» **Given data**:
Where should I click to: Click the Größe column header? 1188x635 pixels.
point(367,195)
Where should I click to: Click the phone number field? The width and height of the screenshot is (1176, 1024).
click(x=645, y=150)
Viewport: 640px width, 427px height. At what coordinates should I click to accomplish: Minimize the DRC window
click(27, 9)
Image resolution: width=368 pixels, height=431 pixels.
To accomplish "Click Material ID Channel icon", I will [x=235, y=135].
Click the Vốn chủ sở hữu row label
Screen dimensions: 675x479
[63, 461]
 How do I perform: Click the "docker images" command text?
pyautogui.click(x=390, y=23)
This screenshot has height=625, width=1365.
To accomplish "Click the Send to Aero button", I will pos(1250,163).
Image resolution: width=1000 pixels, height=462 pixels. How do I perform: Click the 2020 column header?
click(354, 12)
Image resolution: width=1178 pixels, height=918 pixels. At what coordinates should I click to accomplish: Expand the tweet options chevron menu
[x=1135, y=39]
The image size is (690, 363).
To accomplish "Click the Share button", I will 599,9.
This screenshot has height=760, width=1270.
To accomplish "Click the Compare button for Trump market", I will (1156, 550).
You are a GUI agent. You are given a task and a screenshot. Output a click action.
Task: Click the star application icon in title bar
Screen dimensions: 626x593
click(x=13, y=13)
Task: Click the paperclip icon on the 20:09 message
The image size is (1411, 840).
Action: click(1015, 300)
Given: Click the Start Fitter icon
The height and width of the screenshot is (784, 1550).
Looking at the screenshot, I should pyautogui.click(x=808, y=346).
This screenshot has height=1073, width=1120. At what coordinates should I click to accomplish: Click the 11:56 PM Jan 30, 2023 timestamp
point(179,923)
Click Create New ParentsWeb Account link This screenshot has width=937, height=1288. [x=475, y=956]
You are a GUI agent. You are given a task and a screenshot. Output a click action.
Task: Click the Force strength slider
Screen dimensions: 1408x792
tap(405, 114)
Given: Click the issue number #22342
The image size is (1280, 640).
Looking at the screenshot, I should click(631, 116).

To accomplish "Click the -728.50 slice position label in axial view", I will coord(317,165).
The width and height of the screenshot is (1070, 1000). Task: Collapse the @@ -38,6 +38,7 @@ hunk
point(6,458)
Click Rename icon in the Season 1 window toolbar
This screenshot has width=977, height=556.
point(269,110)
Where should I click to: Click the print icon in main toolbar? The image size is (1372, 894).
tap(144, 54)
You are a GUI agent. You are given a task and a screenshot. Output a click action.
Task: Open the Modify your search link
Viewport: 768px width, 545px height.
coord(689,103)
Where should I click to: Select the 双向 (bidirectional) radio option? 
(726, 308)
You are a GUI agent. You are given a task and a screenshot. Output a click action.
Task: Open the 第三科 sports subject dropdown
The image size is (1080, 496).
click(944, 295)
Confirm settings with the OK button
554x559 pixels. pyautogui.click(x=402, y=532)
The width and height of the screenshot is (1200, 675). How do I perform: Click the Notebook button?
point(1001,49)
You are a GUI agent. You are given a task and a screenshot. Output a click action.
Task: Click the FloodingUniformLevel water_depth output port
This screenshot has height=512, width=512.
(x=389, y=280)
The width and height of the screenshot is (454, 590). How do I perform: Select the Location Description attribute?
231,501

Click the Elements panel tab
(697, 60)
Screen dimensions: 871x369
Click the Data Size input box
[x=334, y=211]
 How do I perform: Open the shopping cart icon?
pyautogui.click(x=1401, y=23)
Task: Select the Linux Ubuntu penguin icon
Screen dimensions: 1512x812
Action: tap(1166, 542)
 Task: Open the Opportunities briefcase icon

» **Exercise goal**: Write out every entry word for word.

» **Problem solution**:
Where should I click to: Click the Größe column header? 1188x635 pixels.
point(367,195)
Where should I click to: Click the phone number field? The width and height of the screenshot is (1176, 1024).
click(x=645, y=150)
Viewport: 640px width, 427px height. At what coordinates should I click to accomplish: Minimize the DRC window
click(27, 9)
Image resolution: width=368 pixels, height=431 pixels.
To accomplish "Click Material ID Channel icon", I will [x=235, y=135].
Click the Vốn chủ sở hữu row label
Screen dimensions: 675x479
[63, 461]
 How do I perform: Click the "docker images" command text?
pyautogui.click(x=390, y=23)
This screenshot has height=625, width=1365.
To accomplish "Click the Send to Aero button", I will pos(1250,163).
Image resolution: width=1000 pixels, height=462 pixels. How do I perform: Click the 2020 column header?
click(354, 12)
Image resolution: width=1178 pixels, height=918 pixels. At what coordinates should I click to accomplish: Expand the tweet options chevron menu
[x=1135, y=39]
The image size is (690, 363).
To accomplish "Click the Share button", I will 599,9.
This screenshot has height=760, width=1270.
To accomplish "Click the Compare button for Trump market", I will (1156, 550).
You are a GUI agent. You are given a task and a screenshot. Output a click action.
Task: Click the star application icon in title bar
Screen dimensions: 626x593
click(x=13, y=13)
Task: Click the paperclip icon on the 20:09 message
The image size is (1411, 840).
Action: click(1015, 300)
Given: Click the Start Fitter icon
The height and width of the screenshot is (784, 1550).
Looking at the screenshot, I should pyautogui.click(x=808, y=346).
This screenshot has height=1073, width=1120. At what coordinates should I click to accomplish: Click the 11:56 PM Jan 30, 2023 timestamp
point(179,923)
Click Create New ParentsWeb Account link This screenshot has width=937, height=1288. [x=475, y=956]
You are a GUI agent. You are given a task and a screenshot. Output a click action.
Task: Click the Force strength slider
Screen dimensions: 1408x792
tap(405, 114)
Given: Click the issue number #22342
The image size is (1280, 640).
Looking at the screenshot, I should click(631, 116).

To accomplish "Click the -728.50 slice position label in axial view", I will coord(317,165).
The width and height of the screenshot is (1070, 1000). Task: Collapse the @@ -38,6 +38,7 @@ hunk
point(6,458)
Click Rename icon in the Season 1 window toolbar
This screenshot has width=977, height=556.
point(269,110)
Where should I click to: Click the print icon in main toolbar? The image size is (1372, 894).
tap(144, 54)
You are a GUI agent. You are given a task and a screenshot. Output a click action.
Task: Open the Modify your search link
Viewport: 768px width, 545px height.
coord(689,103)
Where should I click to: Select the 双向 (bidirectional) radio option? 
(726, 308)
You are a GUI agent. You are given a task and a screenshot. Output a click action.
Task: Open the 第三科 sports subject dropdown
The image size is (1080, 496).
click(944, 295)
Confirm settings with the OK button
554x559 pixels. pyautogui.click(x=402, y=532)
The width and height of the screenshot is (1200, 675). How do I perform: Click the Notebook button?
point(1001,49)
You are a GUI agent. You are given a task and a screenshot. Output a click action.
Task: Click the FloodingUniformLevel water_depth output port
This screenshot has height=512, width=512.
(x=389, y=280)
The width and height of the screenshot is (454, 590). How do I perform: Select the Location Description attribute?
231,501

Click the Elements panel tab
(697, 60)
Screen dimensions: 871x369
Click the Data Size input box
[x=334, y=211]
 How do I perform: Open the shopping cart icon?
pyautogui.click(x=1401, y=23)
Task: Select the Linux Ubuntu penguin icon
Screen dimensions: 1512x812
Action: tap(1166, 542)
 Task: Open the Opportunities briefcase icon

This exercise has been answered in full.